Text extract -
Pulling On The Lead.

Yesterday I looked out of the window to see a young man being taken for a walk by his two dogs. The word ‘waterskiing’ sprang to mind! Dogs pulling on the lead think that they are ‘leading the hunt’, which means that they think that they are in charge of your pack. If your dog pulls on the lead, no matter how relaxed or obedient it may be at other times, it is thinking that it really ought to be in charge of the walk. The common misconceptions is that your dog is pulling because it is so excited to be going out, or because that is what it has been bred to do in the case of husky owners. Not true. What looks like excitement is adrenalin surging through your dog’s body. It is getting ready to take charge of the hunt. In the wild, the Alpha pair are in charge of the hunt, therefore if you can take the role of Alpha, part of that will include you taking charge of the walk and your dog will choose to walk with you (not because it is being checked, or is on a halti).

Read more about how to get your dog to walk on a slack lead here.   Or you can read “The Dog Listener” by Jan Fennell. If you would like one-to-one help to learn how to stop your dog pulling on the lead (and any other behavioural problems you may have) then please give me a call. I provide in home consultations in Essex, and parts of London, Kent, Suffolk and Hertforshire. Dog training in a way that makes sense to your dog! I’d love your comments on this article – please add them in the comments space below!

Comments

13 thoughts on “Pulling On The Lead.

  1. The “alpha” idea in dog “training” has been debunked many times, the best way to teach a teach to not pull is to understand WHY and the reason is because they naturally walk faster than us and they want to get to what they see, you can solve the problem of dog pulling by gently turning them around when they start to pull and with some form of sound, for example “ah ah”, and then when they do walk on a loose leash reward them with praise and maybe even play or treats. Also remember that a dog that has so much energy they can not focus can not be trained and it is recomenned to play a quick game with a dog a few minutes before a walk to make sure they have a good amount of energy on a walk. Also even in a natural wolf pack there is no “alpha” there is the mum, dad and the kids.

    1. Interesting comments. Interesting that people are still keen on debunking such a simple and straightforward way of understanding our dogs, which with over a decade of experience, I see playing out in every single household that I visit. Decades of wolf research at Yellowstone has shown (and is still showing) that there are Alpha pairs and they change when needed, but let’s just go with the mum, dad and kids theory (which isn’t the case, there are also aunts and uncles there, but the Alpha pair would be the mum and dad of the youngsters). In that situation, who would be taking charge, the parents or the kids? The parents, because they need to guide the kids how to do things safely.

Exercise requirements -
1. In the article on dogs pulling on the lead, what is surging through the dog's body when it looks excited?
2. Reproduce the article on dogs pulling on the lead from "1. Interesting comments." up to and including "do things safely.".
3. Carry on the article on dogs pulling on the lead, picking up after its final sentence.
The listing is not needed here.

Rows -
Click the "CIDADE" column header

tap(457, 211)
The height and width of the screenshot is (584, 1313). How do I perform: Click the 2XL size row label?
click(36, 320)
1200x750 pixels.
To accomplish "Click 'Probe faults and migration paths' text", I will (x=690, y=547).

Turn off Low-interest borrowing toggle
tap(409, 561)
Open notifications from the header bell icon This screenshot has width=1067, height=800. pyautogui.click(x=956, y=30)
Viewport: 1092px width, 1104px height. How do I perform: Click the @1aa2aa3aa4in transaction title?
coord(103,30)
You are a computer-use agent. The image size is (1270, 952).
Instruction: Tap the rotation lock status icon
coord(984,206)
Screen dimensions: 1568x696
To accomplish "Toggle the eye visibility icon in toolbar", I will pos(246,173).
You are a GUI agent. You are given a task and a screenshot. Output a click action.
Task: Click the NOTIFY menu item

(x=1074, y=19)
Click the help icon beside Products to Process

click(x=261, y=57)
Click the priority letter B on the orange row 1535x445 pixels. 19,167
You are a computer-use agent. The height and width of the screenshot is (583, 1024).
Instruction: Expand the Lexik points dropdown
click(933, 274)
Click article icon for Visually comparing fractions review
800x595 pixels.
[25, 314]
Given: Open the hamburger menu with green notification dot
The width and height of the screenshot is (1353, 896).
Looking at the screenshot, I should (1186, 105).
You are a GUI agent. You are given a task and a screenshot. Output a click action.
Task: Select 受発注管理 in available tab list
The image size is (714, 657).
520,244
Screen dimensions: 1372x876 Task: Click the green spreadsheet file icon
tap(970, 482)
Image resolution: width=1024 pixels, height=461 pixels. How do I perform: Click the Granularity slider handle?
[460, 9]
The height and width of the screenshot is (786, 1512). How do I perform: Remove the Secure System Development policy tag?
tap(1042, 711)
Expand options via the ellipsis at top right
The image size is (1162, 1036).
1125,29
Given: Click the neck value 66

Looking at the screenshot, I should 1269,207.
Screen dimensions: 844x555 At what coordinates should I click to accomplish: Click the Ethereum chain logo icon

Answers to the tasks -
1. Adrenalin.

2.
1. Interesting comments. Interesting that people are still keen on debunking such a simple and straightforward way of understanding our dogs, which with over a decade of experience, I see playing out in every single household that I visit. Decades of wolf research at Yellowstone has shown (and is still showing) that there are Alpha pairs and they change when needed, but let’s just go with the mum, dad and kids theory (which isn’t the case, there are also aunts and uncles there, but the Alpha pair would be the mum and dad of the youngsters). In that situation, who would be taking charge, the parents or the kids? The parents, because they need to guide the kids how to do things safely.

3.
      This is the role that we need to take. Dogs do not see us as their parents, so we need to convince them that they are safe to accept our guidance. This is essential because they are living in a human world. One that they don’t inherently understand. If we were to live in the woods then maybe it would be better for the dogs to take control! 🙂

      In any given situation, human or animal, there is an element of leadership, whether formal or otherwise. We see this arise time and time again, so why dogs would be any different doesn’t make sense (well not to me anyway).

      The reasons dogs pull on the walk is because they have an excessive amount of adrenaline which is as a result of them taking the walk seriously (they are leaving their territory, heading out into no-mans land where they consider themselves to be more at risk. Consider the military scenario of going out from base camp onto a patrol). Without being guided by their owners that the adrenaline is not helpful then they would not be able to walk more slowly. Playing with a dog before a walk would have the opposite affect to the one desired, meaning they are in a more heightened state before trying to walk. Thus trying to convince them to walk slower would be close to impossible. The most important component in teaching your dog not to pull on the lead (as I teach my clients in greater detail than it is possible to go into in an article such as this one) is to be prepared not to walk. I.e. only going out if the dog’s behaviour is conducive to a walk that is beneficial for everyone involved. This is also how the parents in the wolf pack teach the yearlings to hunt. They only bring them along when their behaviour is appropriate, this is learnt through trial and error, and guidance.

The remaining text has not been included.